GIVEN PROBLEM:
Pick up the recitals below on FOCIR's equity interest in GISE and continue them after the last sentence shown.

PASSAGE SHOWN:
-- start --
Pursuant to the following Recitals, Representations, and
Clauses:
R E C I T A L S
1. On February 21, 2000, UNIMARK, the company GMARTINEZ, S.A. DE
C.V. ("GM") and
JOSE MARTINEZ BROHEZ ("JMB"), collectively, the "Private
Shareholders", entered
into, along with FOCIR, a Management Partnership Agreement
(Convenio de
Asociacion Empresarial) (hereinafter "CAE"), through which FOCIR
and the Private
Shareholders agreed to contribute to the equity interest of
GISE, for the
purpose of creating the Investment Project described
therein.
2. Pursuant to the terms of the CAE, the participation in the
equity interest of
GISE on the part of FOCIR increased to $48,000,000.00
(Forty-eight million and
00/100 pesos).
3. As provided in the CAE, pursuant to the general ordinary
shareholders meeting
of GISE, held February 21, 2000, formalized in public deed
number 7452 before
Blanca Amalia Cano Garza de Bello, registered in the Public
Notary Office number
187 of Ciudad Victoria, Tamaulipas, FOCIR took out 26,179,127
representative
shares of working capital of GISE without assigning a nominal
value, paying as
consideration, on February 25, 2000 an amount of $30,000,000.00
(Thirty million
and 00/100 pesos).
-- end --
GIVEN INFORMATION:
-- start --
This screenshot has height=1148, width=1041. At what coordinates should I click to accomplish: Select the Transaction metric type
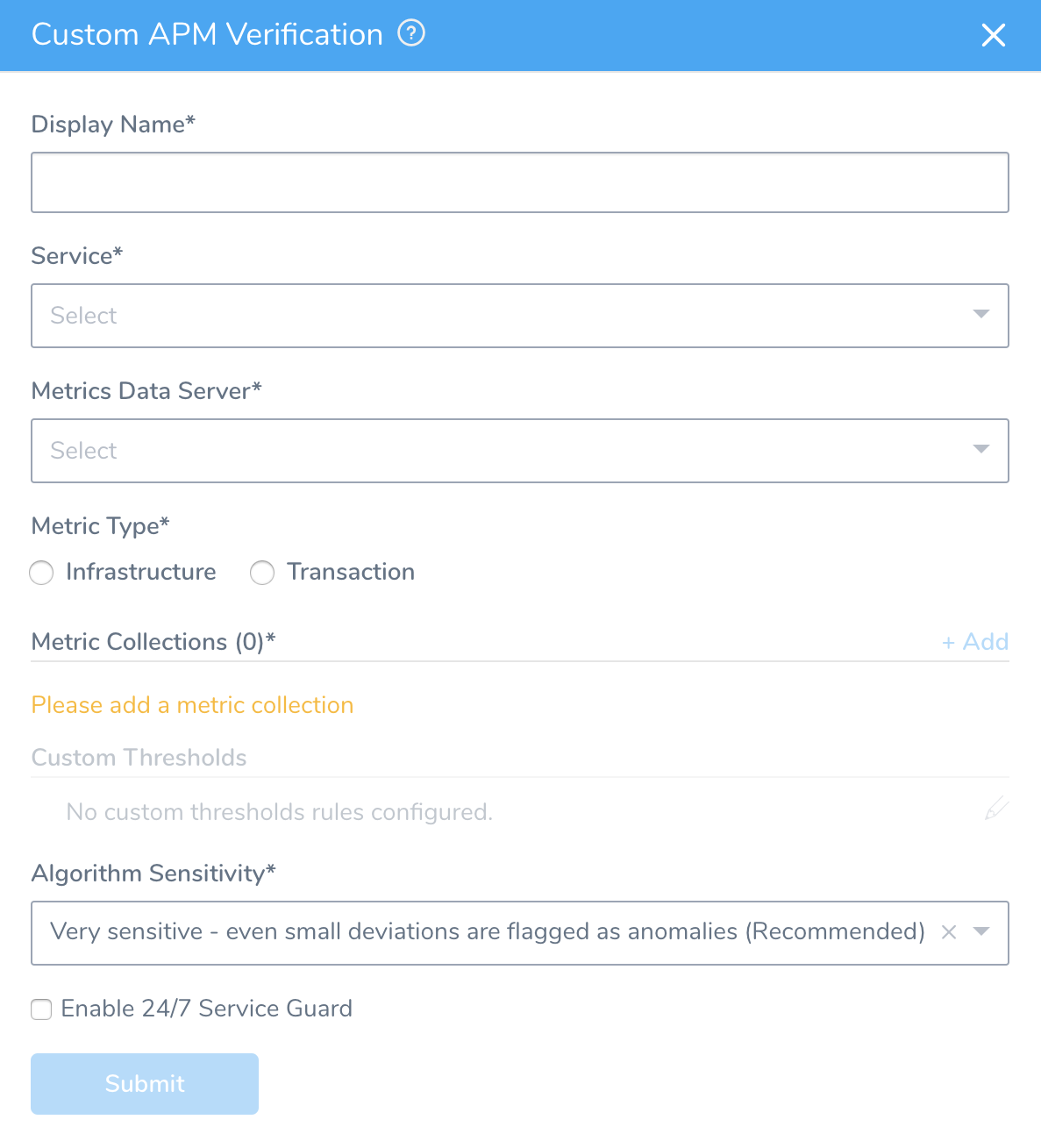tap(262, 573)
-- end --
FINAL RESULT:
4. In the general shareholders meeting referenced in the
preceding paragraph,
the shareholders of GISE agreed to the increase of the variable
working capital
of GISE up to the amount of $68,000,000.00 (Sixty-eight million
and 00/100
pesos), authorizing the Board of Directors to issue the titles
representing the
increase in working capital, and maintaining for such effects
any unsubscribed
shares in the treasury of the company.
5. Pursuant to the above-referenced issue of shares, on June 30,
2000, FOCIR
contributed $13,116,000.00 (Thirteen million, one hundred
sixteen thousand and
00/100 pesos) to the equity interest of GISE and on November 16,
2000
contributed $3,917,971.00 (Three million, nine hundred seventeen
thousand, nine
hundred seventy-one and 00/100 pesos) comprising almost the
total amount of
contributions to the equity interest of GISE committed under the
CAE, and
increasing the share participation of FOCIR in GISE to
$47,033,971.00
(Forty-seven million, thirty-three thousand, nine hundred
seventy-one 00/100
pesos).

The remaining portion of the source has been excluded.